*** Data supplied ***

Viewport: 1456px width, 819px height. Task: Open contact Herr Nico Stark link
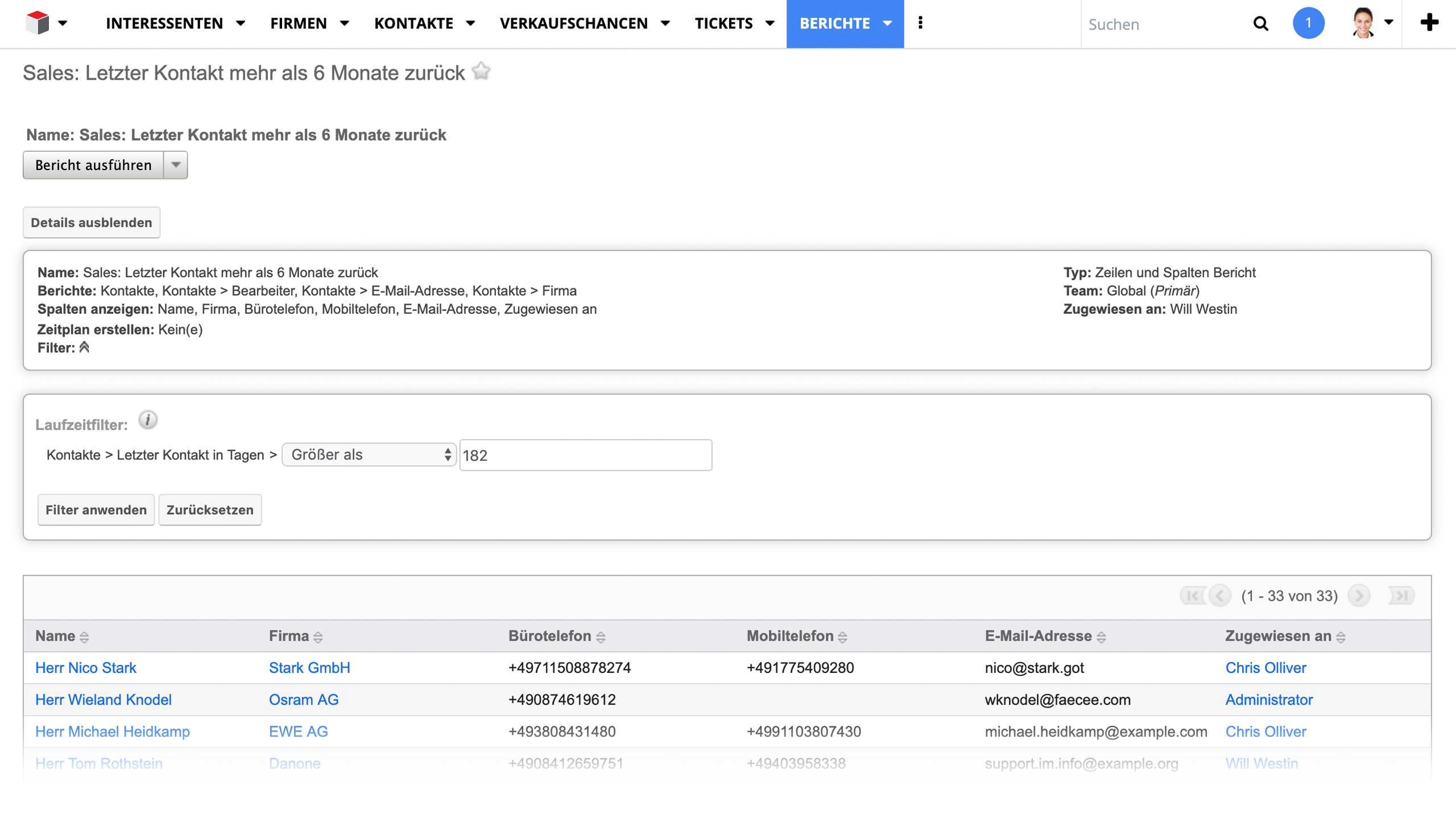86,668
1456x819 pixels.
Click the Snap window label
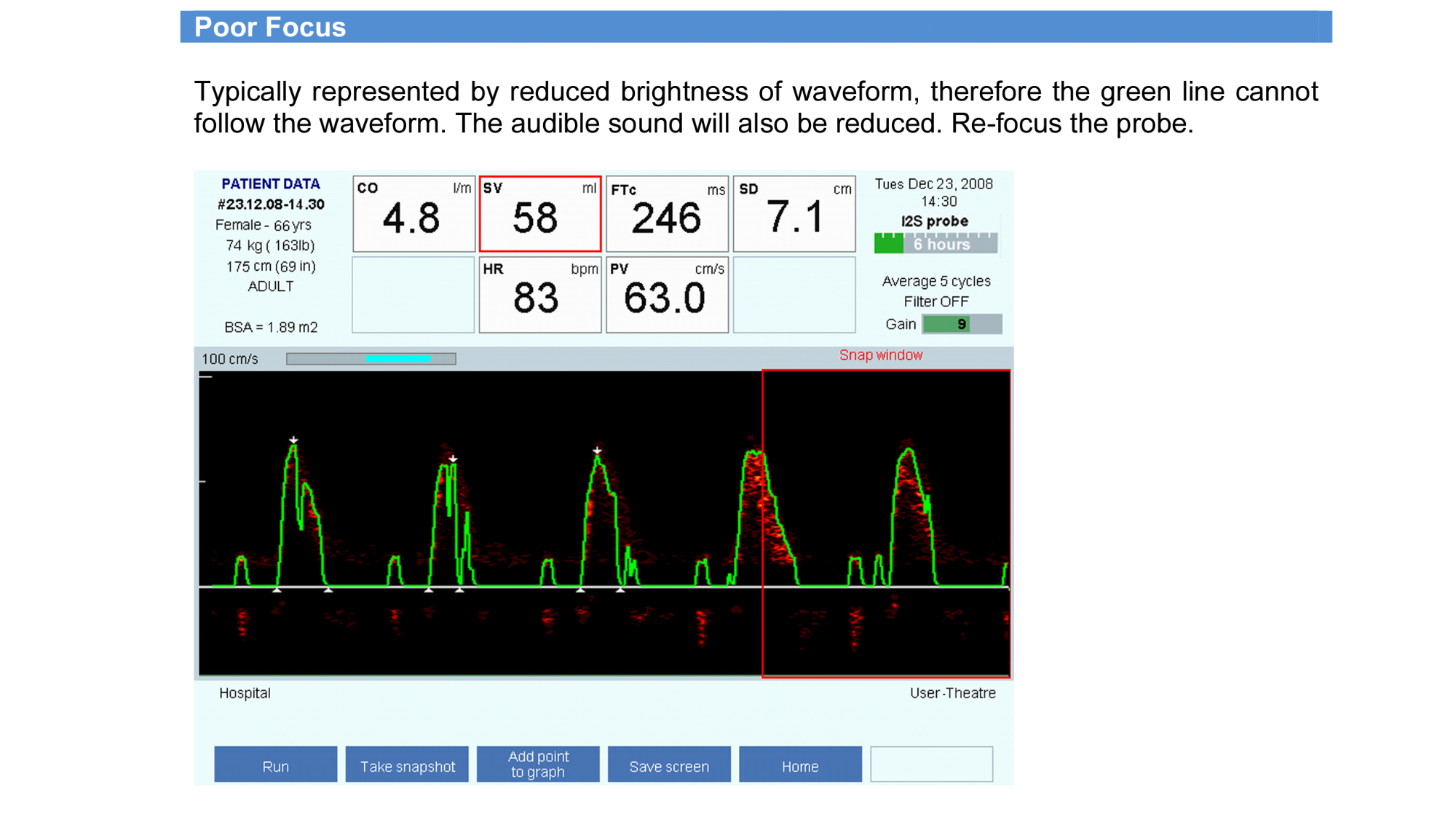point(880,355)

*** End of Data supplied ***

Set down every entry exactly as it appears, but skip the pictures.

Viewport: 1456px width, 819px height. Task: Open contact Herr Nico Stark link
86,668
1456x819 pixels.
Click the Snap window label
point(880,355)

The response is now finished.